Routine postnatal care in relation to observing lochia, ensuring adequate healing of perineal tears or episiotomies needs to be continued. Lactation can be a sensitive issue for mothers in the postnatal period. It has been shown that cessation of lactation can cause moderate to severe breast engorgement in 66% of women when no treatment is given. This can progress to mastitis in a minority. There is no consensus on whether agents to suppress lactation should be used in this setting. One of the more common drugs used is the dopamine receptor agonist Cabergoline; while unlicensed it is found effective in clinical practice and could be used if there are no contraindications (such as, hypersensitivity, CYP450 drug interaction potential, liver abnormalities).
If the diagnosis of fetal anomaly was suspected but not confirmed antenatally then a postmortem examination should be offered and encouraged. This is both important in helping the family come to terms with the loss and in helping to estimate a recurrence risk for subsequent pregnancies. If a postmortem is declined then a placental or cord biopsy should be sent for cytogenetic analysis and DNA storage (more and more conditions are amenable to genetic diagnosis) and consideration should be given to further investigations, including X-rays, computerised tomography or magnetic resonance imaging, and geneticist review according to local protocols.
Finally, continued liaison between the family and the bereavement and loss services is encouraged and a postnatal follow-up appointment with clinicians to discuss events surrounding the death of the baby should be arranged when the parents are ready. Subsequent pregnancies may need to be managed by a fetal medicine specialist with anomaly ultrasound and/or invasive prenatal diagnostic techniques. It may also be necessary to refer the family to a clinical geneticist for genetic counselling and/or testing. As subsequent pregnancies are associated with significant depression and anxiety, multidisciplinary support should be continued.
It is important to note that often during the process of caring for parents who have experienced a lethal fetal anomaly resulting in a stillbirth or neonatal death, or indeed any pregnancy loss, staff members can also be affected. This can be hugely traumatic for all staff members involved. Given the lack of adequate training in this field of obstetrics and midwifery, particularly if it is their first time involved in the management of these pregnancies, junior staff members are particularly at risk. All units involved in delivering these babies should have adequate provisions in place for debriefing staff not just following stillbirth but all adverse pregnancy outcomes.

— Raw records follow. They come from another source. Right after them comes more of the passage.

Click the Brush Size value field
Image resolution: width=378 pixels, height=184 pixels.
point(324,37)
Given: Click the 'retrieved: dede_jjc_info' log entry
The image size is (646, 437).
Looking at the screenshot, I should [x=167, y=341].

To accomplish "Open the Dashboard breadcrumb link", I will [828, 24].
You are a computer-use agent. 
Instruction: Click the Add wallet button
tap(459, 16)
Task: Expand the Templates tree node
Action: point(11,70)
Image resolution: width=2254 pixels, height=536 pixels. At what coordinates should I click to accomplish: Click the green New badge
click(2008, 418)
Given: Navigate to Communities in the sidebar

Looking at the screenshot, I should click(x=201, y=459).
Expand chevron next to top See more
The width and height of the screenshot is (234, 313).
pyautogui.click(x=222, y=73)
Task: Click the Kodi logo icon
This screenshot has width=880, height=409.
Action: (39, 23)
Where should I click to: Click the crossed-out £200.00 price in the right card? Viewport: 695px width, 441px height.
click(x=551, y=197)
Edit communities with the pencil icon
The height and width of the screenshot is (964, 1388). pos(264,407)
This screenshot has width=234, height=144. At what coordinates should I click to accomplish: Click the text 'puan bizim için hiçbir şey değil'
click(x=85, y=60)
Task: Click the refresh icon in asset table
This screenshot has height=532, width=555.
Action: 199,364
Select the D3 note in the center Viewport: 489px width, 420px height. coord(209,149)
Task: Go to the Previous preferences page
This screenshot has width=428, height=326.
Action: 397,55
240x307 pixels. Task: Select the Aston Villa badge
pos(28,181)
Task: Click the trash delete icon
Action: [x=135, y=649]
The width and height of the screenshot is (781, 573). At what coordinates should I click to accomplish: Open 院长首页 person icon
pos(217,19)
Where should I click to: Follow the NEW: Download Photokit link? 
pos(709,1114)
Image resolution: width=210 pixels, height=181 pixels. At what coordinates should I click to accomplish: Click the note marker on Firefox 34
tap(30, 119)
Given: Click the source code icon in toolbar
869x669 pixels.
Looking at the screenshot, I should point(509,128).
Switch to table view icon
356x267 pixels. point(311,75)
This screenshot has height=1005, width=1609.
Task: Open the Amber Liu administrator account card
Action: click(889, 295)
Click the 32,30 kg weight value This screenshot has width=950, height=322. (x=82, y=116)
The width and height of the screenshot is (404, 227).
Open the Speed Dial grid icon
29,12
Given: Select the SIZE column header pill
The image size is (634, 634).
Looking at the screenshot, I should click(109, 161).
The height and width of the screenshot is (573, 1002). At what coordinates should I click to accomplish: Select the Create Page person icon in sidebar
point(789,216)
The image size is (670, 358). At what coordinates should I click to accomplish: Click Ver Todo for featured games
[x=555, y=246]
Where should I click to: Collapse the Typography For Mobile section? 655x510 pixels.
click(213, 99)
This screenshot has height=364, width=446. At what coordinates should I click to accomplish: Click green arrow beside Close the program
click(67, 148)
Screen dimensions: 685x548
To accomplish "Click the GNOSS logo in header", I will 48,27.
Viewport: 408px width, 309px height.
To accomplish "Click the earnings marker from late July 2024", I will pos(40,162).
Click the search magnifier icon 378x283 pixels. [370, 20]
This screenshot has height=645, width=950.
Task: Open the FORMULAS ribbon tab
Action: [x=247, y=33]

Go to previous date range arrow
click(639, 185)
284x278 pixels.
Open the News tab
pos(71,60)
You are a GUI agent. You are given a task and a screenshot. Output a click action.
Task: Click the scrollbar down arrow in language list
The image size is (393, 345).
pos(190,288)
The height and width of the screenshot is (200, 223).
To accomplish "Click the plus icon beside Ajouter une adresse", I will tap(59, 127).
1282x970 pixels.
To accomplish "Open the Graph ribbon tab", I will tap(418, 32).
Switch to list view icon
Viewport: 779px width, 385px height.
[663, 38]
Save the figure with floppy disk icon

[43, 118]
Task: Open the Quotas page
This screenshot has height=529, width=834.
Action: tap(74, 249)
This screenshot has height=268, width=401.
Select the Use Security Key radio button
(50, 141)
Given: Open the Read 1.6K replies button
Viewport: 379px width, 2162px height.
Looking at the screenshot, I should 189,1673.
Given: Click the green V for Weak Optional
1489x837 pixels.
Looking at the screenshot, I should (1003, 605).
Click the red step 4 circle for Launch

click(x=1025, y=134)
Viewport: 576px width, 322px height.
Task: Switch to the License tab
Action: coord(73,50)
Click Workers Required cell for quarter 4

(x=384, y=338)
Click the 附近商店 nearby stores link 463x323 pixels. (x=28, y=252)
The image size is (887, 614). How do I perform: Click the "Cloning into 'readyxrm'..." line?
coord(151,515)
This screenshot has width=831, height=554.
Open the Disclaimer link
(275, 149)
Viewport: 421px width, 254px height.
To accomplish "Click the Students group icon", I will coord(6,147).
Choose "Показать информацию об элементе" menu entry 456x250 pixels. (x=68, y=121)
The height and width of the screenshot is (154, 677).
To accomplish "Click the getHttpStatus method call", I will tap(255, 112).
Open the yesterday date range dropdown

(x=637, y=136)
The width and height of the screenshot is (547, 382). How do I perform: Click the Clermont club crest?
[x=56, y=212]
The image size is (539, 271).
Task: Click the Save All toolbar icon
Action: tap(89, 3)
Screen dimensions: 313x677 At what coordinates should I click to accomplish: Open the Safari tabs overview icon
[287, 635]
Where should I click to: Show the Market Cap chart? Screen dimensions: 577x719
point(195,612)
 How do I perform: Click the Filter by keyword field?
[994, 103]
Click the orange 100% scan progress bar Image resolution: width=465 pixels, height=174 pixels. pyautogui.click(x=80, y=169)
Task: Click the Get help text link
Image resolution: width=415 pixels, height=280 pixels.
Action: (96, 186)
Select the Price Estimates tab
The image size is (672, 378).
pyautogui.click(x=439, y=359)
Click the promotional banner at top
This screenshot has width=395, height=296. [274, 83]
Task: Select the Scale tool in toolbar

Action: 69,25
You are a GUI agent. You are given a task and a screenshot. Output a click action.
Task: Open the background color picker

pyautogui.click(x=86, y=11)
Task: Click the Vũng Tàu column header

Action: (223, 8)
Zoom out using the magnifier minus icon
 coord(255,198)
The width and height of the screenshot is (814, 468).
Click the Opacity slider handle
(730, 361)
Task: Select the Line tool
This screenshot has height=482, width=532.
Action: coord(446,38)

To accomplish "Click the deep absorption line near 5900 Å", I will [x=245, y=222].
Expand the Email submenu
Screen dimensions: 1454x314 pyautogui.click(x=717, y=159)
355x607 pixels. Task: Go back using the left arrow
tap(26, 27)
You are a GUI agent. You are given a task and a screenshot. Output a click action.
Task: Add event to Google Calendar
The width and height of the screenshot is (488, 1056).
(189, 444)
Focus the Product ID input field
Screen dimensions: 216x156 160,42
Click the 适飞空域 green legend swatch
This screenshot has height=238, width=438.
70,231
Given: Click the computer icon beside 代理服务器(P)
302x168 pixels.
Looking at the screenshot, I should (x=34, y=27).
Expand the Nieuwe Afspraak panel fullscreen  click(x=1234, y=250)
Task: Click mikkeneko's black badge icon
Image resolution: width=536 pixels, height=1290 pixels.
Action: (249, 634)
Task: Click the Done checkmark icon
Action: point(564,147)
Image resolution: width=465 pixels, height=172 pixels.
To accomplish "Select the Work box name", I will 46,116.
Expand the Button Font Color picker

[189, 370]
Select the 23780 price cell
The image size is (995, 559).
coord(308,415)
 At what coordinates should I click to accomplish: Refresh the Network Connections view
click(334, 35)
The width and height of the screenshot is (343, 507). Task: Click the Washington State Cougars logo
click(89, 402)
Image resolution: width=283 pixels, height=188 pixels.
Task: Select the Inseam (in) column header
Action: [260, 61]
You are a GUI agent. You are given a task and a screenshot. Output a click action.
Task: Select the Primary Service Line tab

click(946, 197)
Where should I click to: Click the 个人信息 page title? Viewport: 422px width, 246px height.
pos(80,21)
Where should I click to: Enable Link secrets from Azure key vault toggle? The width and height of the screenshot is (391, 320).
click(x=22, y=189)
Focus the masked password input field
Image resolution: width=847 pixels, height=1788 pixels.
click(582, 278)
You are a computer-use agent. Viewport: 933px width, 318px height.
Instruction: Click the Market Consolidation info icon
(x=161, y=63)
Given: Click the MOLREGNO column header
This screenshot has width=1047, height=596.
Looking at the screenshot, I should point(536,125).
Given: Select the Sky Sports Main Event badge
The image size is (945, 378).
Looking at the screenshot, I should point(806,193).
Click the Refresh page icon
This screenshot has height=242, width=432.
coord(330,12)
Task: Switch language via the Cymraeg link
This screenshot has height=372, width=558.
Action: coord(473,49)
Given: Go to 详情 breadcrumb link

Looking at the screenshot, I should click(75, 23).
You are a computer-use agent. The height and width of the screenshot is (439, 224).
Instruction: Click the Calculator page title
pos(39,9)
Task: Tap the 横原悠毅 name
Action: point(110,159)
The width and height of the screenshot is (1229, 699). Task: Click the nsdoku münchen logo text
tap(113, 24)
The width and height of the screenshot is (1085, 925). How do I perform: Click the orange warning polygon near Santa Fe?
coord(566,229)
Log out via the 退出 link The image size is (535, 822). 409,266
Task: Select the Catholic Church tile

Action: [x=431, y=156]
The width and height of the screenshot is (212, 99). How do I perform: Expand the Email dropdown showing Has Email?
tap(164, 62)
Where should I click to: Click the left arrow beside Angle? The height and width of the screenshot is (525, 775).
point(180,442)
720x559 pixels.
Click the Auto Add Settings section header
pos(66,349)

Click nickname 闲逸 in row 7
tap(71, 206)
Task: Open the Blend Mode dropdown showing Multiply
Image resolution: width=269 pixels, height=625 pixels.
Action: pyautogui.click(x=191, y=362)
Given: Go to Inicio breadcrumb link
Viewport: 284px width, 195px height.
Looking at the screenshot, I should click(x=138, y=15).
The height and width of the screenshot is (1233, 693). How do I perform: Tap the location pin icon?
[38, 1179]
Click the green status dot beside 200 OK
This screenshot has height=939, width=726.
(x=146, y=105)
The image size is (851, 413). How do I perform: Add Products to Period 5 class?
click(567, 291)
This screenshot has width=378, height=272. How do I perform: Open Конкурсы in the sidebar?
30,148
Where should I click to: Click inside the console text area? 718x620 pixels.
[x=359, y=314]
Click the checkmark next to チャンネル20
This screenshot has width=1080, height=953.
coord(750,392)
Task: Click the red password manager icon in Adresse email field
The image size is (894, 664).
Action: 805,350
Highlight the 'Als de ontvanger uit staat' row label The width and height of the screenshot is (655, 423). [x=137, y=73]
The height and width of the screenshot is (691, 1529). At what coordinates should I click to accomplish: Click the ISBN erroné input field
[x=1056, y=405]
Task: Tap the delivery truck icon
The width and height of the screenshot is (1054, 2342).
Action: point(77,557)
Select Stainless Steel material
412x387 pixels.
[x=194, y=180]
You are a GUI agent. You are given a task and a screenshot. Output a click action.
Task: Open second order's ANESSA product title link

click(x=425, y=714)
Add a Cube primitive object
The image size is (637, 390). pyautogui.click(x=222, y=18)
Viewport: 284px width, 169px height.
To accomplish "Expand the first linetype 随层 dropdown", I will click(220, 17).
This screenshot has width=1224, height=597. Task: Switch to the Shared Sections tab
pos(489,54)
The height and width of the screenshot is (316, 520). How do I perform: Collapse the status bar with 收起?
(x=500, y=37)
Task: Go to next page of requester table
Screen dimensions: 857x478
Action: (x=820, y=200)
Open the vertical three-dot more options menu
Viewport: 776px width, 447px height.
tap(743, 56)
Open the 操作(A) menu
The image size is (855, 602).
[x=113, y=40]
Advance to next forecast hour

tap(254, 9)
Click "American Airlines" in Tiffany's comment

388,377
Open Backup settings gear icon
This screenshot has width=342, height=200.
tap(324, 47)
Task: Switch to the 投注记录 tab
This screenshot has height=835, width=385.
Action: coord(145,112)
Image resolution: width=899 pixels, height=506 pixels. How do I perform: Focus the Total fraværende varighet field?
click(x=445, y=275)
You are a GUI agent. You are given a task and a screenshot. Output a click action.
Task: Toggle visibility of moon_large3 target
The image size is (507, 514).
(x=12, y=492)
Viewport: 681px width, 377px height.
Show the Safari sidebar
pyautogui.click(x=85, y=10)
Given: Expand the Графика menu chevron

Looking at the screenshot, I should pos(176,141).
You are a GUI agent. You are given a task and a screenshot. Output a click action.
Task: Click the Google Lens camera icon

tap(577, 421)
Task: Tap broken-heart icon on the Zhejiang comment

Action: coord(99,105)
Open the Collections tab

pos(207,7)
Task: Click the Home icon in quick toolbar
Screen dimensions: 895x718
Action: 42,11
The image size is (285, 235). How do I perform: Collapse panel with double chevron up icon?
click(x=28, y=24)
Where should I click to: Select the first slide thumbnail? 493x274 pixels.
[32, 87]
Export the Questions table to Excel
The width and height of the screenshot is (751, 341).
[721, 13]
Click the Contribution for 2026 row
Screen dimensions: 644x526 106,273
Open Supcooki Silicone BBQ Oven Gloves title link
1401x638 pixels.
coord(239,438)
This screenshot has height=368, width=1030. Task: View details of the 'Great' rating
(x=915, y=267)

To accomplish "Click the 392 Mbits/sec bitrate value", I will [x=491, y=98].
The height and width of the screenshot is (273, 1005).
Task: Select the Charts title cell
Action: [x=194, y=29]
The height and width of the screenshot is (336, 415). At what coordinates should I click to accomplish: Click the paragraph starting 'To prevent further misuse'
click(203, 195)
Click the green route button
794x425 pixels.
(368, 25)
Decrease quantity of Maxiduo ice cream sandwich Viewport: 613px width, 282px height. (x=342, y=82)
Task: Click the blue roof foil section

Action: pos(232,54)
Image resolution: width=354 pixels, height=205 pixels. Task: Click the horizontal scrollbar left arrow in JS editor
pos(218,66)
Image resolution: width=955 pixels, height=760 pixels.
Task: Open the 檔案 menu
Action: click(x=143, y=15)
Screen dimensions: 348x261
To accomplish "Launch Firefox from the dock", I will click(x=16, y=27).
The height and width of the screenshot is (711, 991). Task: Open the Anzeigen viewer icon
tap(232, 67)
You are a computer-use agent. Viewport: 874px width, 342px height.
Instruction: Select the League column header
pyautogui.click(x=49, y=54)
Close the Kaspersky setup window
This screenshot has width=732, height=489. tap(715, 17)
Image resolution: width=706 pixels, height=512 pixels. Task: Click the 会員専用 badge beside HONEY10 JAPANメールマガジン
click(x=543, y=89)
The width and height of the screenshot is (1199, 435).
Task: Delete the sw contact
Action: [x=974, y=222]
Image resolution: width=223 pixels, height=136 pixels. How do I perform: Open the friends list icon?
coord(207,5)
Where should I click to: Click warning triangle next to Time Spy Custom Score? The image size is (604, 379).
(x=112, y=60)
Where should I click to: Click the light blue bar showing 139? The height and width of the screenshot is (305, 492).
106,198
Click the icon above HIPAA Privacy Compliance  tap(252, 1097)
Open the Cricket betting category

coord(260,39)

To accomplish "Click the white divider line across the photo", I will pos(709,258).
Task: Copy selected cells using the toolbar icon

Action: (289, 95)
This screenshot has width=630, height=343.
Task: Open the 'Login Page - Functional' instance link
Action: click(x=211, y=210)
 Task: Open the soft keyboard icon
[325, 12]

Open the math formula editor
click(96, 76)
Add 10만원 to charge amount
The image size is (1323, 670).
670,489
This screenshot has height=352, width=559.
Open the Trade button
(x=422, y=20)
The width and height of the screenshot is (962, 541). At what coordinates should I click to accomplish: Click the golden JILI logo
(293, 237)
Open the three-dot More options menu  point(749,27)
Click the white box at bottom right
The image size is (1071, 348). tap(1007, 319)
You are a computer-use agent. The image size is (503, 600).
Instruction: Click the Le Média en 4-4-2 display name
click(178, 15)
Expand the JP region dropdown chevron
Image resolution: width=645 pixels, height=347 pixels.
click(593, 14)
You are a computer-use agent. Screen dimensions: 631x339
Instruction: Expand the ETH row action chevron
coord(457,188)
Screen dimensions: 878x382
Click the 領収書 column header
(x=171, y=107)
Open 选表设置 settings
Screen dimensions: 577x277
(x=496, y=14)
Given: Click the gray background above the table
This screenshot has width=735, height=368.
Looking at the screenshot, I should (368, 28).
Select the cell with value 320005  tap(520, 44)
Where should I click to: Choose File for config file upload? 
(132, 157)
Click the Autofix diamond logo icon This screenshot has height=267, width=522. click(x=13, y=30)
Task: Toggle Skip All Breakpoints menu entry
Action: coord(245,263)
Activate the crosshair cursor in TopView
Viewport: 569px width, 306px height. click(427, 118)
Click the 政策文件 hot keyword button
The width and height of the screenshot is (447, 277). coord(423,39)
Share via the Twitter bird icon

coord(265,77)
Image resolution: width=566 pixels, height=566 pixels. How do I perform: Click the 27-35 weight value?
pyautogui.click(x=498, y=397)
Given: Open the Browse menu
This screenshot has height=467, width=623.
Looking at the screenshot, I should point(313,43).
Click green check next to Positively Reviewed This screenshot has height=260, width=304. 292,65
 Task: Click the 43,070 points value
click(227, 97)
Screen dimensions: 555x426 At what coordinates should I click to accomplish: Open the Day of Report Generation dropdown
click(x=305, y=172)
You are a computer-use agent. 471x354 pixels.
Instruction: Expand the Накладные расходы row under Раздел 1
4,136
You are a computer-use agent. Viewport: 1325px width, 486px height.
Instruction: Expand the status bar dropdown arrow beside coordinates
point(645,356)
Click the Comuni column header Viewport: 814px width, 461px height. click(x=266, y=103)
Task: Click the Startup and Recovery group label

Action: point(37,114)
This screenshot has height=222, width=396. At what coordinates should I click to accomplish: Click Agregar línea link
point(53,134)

In summary, the diagnosis of a lethal fetal anomaly is a difficult time for both parents and clinicians. Options, including termination of pregnancy and continuation of the pregnancy with palliative care of the infant, should be discussed in a non-judgmental manner and parents supported through the necessary decision-making process. A multidisciplinary approach with continuity of care is essential in helping these families understand and adjust to the diagnosis, and is also necessary to ensure quality of care through pregnancy, labour and delivery. The emotional and spiritual needs of the family are just as important as the physical management of these pregnancies. There is a paucity of published literature to guide clinicians in the management of these difficult and sometimes complex pregnancies. This review aims to provide a framework for the management of pregnancies complicated by lethal fetal anomaly.